Nous le verrons, certains spectacles se sont peu joués ou bien sont peu commentés dans les archives. Il va de soi que plus on s’éloigne de notre temps, plus les
sources informatives sont modestes : pas de documents audiovisuels, une presse
plus subjective et répétitive, des schémas davantage que des dessins précis sur les
décors et les costumes, pas de photos de scène, plus de témoignages « vivants »
des spectacles, pour ne mentionner que quelques faits. Mais il nous importe de
ne pas les ignorer car ils font partie intégrante de l’évolution de la mise en scène
des Shakespeare à la Comédie-française et expliquent en partie les choix actuels.

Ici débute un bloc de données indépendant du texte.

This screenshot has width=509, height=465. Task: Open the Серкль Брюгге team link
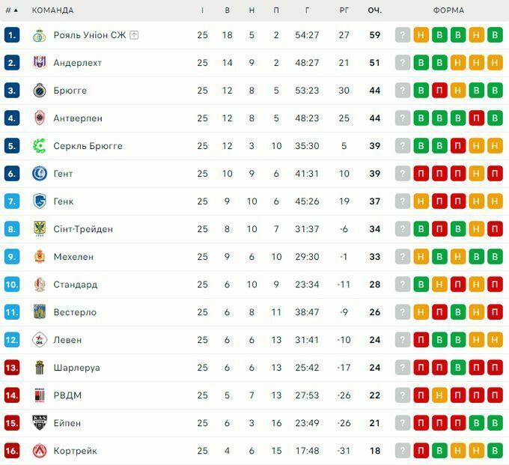click(88, 146)
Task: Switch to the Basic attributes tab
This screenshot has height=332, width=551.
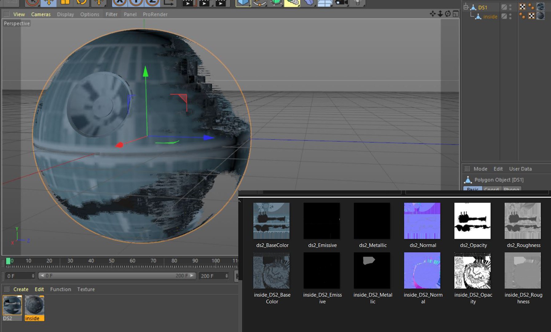Action: [472, 189]
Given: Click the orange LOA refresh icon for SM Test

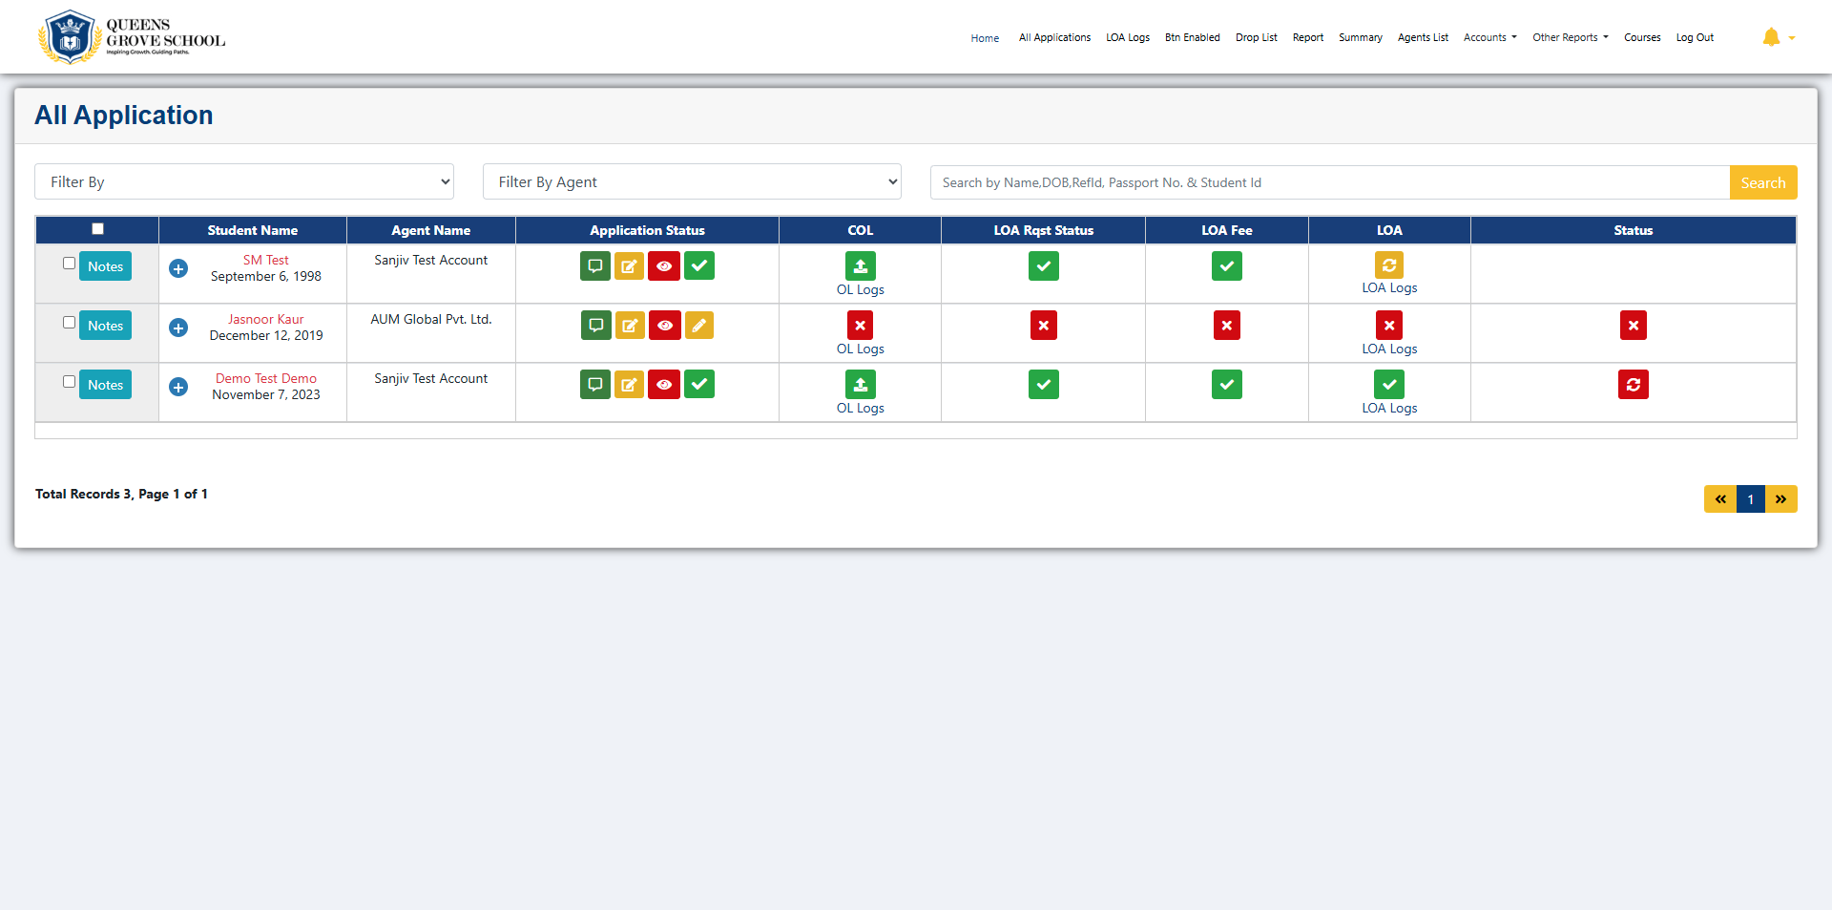Looking at the screenshot, I should click(1389, 265).
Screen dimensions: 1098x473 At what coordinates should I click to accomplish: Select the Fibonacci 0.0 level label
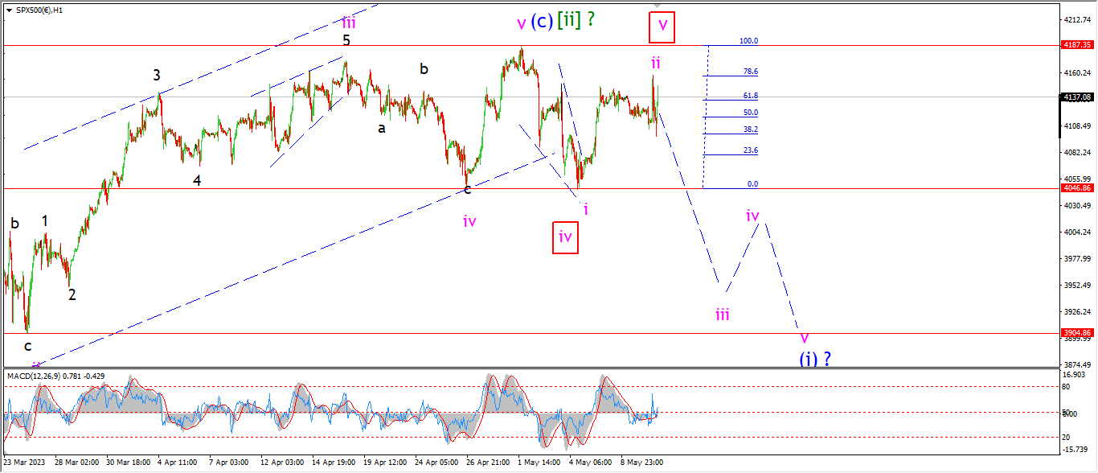coord(752,184)
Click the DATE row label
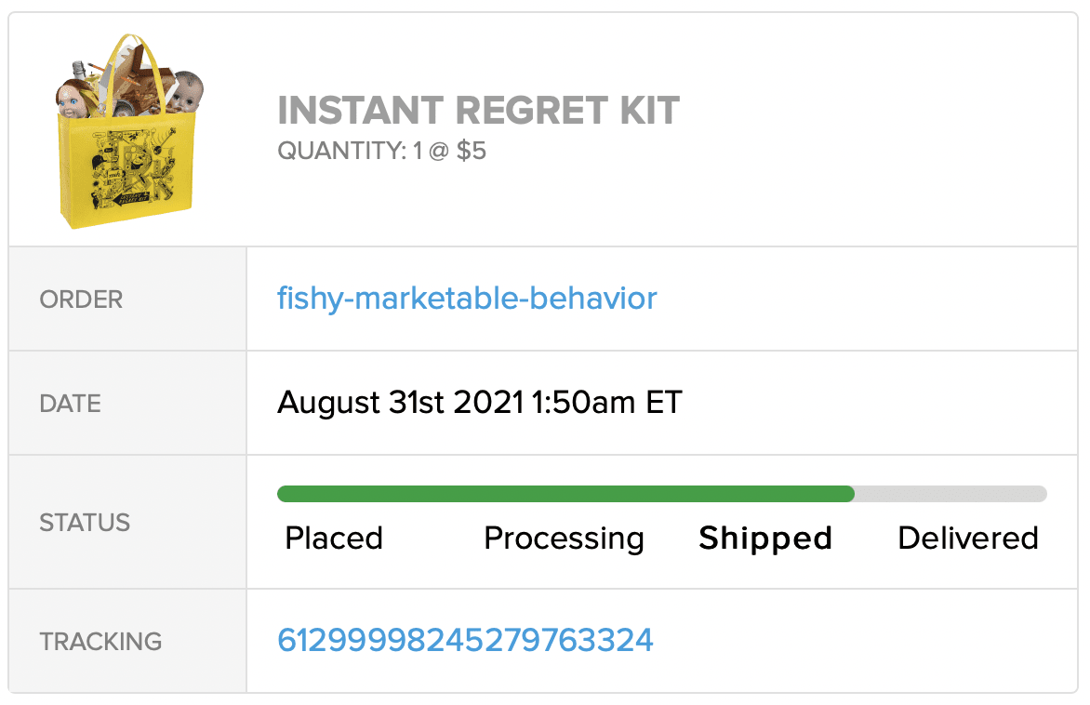 (x=71, y=404)
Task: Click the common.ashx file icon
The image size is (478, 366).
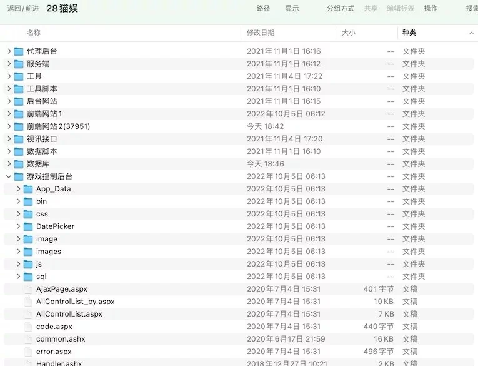Action: (x=28, y=339)
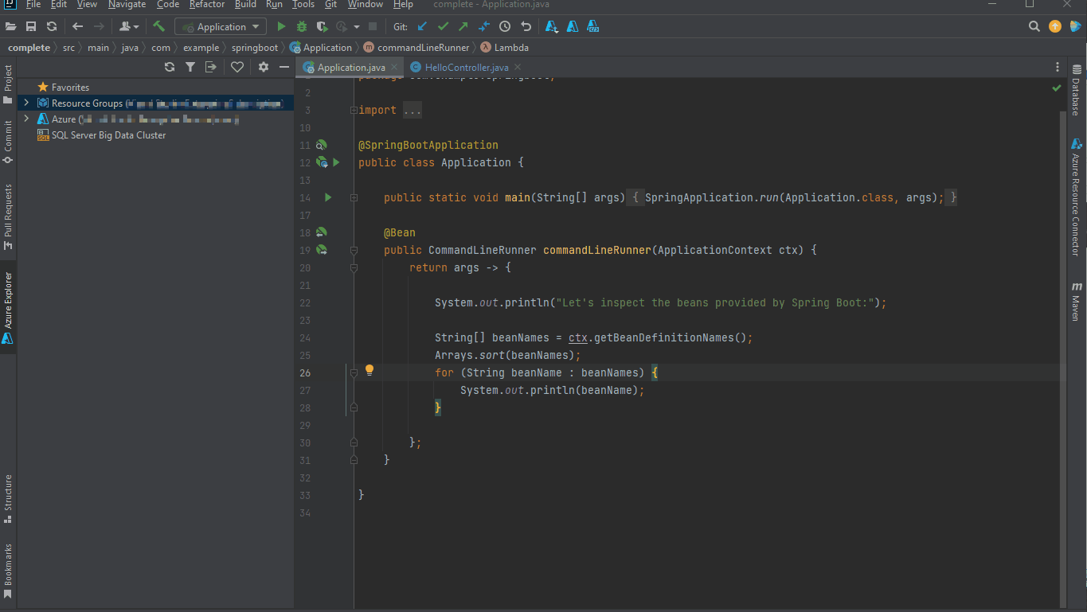
Task: Select SQL Server Big Data Cluster item
Action: pyautogui.click(x=108, y=135)
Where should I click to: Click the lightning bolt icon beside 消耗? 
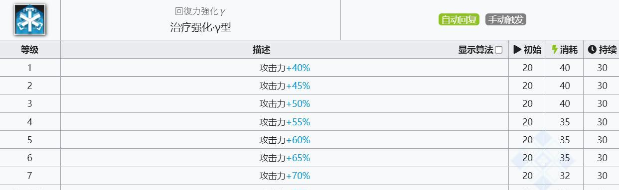coord(555,50)
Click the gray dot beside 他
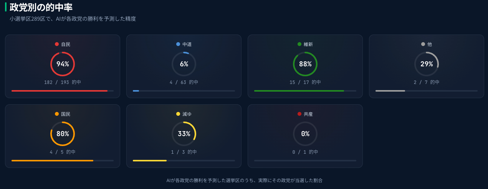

À l’inverse, aujourd’hui, le foisonnement de matériaux décrivant les spectacles
nous engage à être sélectifs et exigeants. Il convient de lire les témoignages avec
un regard critique et de mesurer la réception et l’impact d’un spectacle à l’aune
d’une variété de comptes-rendus et de sources. Ainsi, à l’image de l’emblème que
l’on appose au bas des affiches et qui, depuis les origines, particularise autant
qu’elle réunit les corps de métiers et les personnalités du Français, les archives de
la Comédie-Française constituent une « ruche » bourdonnante de renseignements
multiples que nous avons à cœur d’éplucher afin de mettre en lumière l’une de ses
abeilles y régnant en reine : Shakespeare, pourquoi pas 58 ?
• 58 – Le médaillon, symbole de la Comédie-française, dont l’emblème est la ruche et la devise
« être ensemble et soi-même », date de 1682, est détaillé dans le cahier d’illustrations.